In the past, West Coast Racing team manager James Nixon said it would be unjust if his driver didn’t become champion at the end of the year. Truth be told, he has been the class of the field for much of the season, but in recent months the likes of Ashley Sutton (who appeared as a one-off guest) and Ollie Taylor have knocked Lloyd off the top of his perch.
Whether or not Lloyd can return to his earlier all-dominant form at Donington Park remains to be seen, however it’s certainly not beyond the realms of possibility for him to score maximum points this time out. With a 31-point deficit, it’ll take a big performance for Taylor to overhaul a driver of Lloyd’s quality.
The Contenders – Ollie Taylor
The one man who can come between Dan Lloyd and the inaugural TCR UK Championship honours is Ollie Taylor. The former club racer has improved gradually over the season, particularly since switching from the older FK2-spec Honda Civic to the new FK8 model.
In fact, Ollie Taylor is now a serious challenger to Lloyd in terms of outright pace, and recently documented his good form with a strong performance at Monza against the TCR Europe regulars.
Although factors such as qualifying (and luck) will be important on the day, the gap to Lloyd in the points standings is not insurmountable. Very few people would’ve predicted that the championship would remain up for grabs by this stage, which if anything is a testament to Ollie Taylor’s ability to achieve the unlikely.
Who else is taking part?
There is a 13-car entry list for the final TCR UK event of the year. Alongside Dan Lloyd, Swedish siblings Andreas & Jessica Backman return with the WestCoast Racing team, while Pyro Motorsport will support the Honda Civic of Finlay Crocker alongside that of Taylor.
Championship regulars Maximum Motorsport shall also return, this time with their full complement of two cars after Carl Swift‘s Cupra received necessary repairs following its big shunt at Oulton Park. Swift will be joined as per usual by team owner/driver, Stewart Lines.
Teenager, Lewis Kent, has had a promising yet somewhat turbulent season at times. He and the Essex & Kent Motorsport squad will be hoping for a strong end to their campaign with the Hyundai i30N TCR.
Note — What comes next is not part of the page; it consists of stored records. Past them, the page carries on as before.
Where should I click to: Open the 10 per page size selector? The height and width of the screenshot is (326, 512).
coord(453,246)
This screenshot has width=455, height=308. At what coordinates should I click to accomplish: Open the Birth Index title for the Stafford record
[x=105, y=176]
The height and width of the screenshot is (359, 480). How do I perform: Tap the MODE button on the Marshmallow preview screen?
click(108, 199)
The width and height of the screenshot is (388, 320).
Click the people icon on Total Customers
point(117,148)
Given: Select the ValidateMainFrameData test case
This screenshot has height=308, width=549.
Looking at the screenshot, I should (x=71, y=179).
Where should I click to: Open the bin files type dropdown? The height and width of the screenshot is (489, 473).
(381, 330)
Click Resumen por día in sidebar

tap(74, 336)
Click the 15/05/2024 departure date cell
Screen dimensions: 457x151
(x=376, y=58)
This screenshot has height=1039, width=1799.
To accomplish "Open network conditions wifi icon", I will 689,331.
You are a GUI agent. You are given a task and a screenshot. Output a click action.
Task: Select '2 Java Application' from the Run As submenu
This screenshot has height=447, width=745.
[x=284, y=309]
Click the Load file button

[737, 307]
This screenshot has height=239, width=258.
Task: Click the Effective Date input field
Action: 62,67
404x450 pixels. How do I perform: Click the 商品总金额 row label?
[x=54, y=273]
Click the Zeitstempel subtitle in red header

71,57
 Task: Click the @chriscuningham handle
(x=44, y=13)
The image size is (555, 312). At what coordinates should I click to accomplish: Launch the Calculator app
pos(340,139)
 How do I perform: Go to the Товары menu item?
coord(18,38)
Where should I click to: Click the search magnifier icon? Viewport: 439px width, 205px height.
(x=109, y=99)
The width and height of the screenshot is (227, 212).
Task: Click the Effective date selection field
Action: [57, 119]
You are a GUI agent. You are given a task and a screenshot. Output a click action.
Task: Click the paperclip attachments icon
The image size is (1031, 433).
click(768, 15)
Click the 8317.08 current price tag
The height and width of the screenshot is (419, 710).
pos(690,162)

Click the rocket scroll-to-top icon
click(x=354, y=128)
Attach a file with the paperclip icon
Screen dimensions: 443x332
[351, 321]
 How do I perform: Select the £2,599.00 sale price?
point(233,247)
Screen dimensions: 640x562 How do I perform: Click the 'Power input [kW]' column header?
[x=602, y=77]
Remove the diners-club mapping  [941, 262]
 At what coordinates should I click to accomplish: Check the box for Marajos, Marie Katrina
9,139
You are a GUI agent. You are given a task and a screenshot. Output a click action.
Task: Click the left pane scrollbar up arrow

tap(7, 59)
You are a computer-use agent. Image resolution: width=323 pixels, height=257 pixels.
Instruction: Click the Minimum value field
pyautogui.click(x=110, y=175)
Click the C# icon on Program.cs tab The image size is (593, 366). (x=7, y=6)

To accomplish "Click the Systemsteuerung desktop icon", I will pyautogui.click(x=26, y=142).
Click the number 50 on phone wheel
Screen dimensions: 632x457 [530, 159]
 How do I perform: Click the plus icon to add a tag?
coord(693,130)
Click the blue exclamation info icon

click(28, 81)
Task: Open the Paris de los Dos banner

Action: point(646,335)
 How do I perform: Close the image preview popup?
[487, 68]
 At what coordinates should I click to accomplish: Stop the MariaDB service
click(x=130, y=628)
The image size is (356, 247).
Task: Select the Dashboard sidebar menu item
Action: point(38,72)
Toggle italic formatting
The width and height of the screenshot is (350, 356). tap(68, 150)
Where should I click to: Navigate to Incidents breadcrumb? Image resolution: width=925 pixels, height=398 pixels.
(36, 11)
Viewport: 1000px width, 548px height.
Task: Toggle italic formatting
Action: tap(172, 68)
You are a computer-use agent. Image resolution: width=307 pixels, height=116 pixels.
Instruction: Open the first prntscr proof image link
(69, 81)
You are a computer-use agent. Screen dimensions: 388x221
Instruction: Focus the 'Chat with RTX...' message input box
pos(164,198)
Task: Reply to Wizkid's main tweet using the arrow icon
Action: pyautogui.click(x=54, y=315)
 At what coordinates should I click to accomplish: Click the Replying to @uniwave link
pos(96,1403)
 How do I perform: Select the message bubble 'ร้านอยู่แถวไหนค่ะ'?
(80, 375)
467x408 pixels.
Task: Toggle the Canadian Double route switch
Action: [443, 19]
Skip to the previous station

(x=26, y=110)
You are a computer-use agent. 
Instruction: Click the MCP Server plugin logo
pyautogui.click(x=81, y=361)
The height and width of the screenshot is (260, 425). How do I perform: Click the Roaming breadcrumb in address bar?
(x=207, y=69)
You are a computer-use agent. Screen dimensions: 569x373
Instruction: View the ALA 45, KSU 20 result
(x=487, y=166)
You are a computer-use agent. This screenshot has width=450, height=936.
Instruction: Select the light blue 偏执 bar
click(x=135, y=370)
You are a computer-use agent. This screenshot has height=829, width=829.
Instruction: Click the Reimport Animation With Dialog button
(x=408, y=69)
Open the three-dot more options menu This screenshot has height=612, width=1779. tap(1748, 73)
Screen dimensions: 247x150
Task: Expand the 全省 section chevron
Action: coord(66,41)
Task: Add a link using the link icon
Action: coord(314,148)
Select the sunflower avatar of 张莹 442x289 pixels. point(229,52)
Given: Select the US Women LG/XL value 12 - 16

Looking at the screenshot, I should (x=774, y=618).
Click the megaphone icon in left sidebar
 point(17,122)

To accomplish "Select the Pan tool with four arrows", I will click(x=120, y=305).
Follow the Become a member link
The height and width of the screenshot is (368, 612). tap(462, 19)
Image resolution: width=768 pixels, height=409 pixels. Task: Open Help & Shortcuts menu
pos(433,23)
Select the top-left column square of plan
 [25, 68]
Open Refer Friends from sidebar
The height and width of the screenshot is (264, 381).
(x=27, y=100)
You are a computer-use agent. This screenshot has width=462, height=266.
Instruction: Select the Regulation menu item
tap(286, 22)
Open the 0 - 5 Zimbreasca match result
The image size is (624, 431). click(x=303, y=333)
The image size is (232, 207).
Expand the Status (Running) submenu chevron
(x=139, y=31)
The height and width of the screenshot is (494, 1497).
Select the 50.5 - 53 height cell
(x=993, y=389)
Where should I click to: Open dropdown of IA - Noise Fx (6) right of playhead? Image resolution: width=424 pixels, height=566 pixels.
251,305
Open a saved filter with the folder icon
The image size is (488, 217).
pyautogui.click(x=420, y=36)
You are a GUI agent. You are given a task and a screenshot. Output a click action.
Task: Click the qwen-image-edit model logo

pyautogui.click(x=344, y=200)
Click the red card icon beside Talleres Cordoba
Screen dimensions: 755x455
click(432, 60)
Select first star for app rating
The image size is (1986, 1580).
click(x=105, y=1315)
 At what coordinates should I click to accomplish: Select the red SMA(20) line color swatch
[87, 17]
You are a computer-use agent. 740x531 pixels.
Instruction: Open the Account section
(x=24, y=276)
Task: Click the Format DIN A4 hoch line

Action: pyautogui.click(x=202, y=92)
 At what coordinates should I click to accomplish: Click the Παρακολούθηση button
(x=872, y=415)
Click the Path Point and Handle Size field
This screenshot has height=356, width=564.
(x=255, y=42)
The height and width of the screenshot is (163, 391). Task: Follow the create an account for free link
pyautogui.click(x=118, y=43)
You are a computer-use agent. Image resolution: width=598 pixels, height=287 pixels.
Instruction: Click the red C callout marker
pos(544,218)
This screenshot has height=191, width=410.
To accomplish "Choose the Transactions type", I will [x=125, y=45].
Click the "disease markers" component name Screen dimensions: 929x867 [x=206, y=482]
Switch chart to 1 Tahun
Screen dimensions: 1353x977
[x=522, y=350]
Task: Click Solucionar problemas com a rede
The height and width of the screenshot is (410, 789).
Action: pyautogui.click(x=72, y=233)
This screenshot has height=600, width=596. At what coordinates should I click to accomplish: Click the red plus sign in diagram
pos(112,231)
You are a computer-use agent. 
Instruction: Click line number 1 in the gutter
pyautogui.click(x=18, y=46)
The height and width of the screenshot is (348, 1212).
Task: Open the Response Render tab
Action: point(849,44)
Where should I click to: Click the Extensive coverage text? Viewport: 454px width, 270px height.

Sean Walkinshaw will make his second appearance in TCR UK after previously competing at the Knockhill event. He’ll get behind the wheel of his own team’s Honda Civic; the car which has also been driven by Howard Fuller and more recently by Andreas Backman during this season.
Darelle Wilson will be hoping that his continued struggles for pace and reliability with the DW Racing Vauxhall Astra TCR will come to a timely end this weekend. However, another team who has had an up-and-down campaign, DPE Motorsport, have been unable to get either of their Alfa Romeo Giulietta TCRs prepared in time for this event.
Luckily, the numbers will be boosted by two other returnees and a new arrival to the championship:
BTCC regular, Josh Price, will make a comeback to TCR action in a venerable FK2-spec Honda Civic. The youngster showed good pace in this field when he competed earlier in the season, so should be a quality addition to the grid again this time out.
Finally, Vukovic Motorsport will be bringing a pair of Renault Megane TCRs as they continue with their year-long development programme. Team regular, Alex Morgan will pilot one Megane, though the other driver has yet to be confirmed. It is thought that the car has made significant progress since it last appeared in TCR UK at Brands Hatch. Morgan is no slouch either, so this could be the most competitive performance we’ve seen from the new Renault across all TCR series.
How can I watch the action?
Both races will be broadcast live, free of charge on YouTube as per usual. Race One will take place at around 1 o’clock in the afternoon on Sunday, with the second race scheduled for around 4 o’clock. So, keep an eye out on the TCR UK social media pages for links to the livestream and don’t miss a second of the action. Of course, we’ll keep you up to date with Qualifying and both races right here on TheCheckeredFlag.co.uk.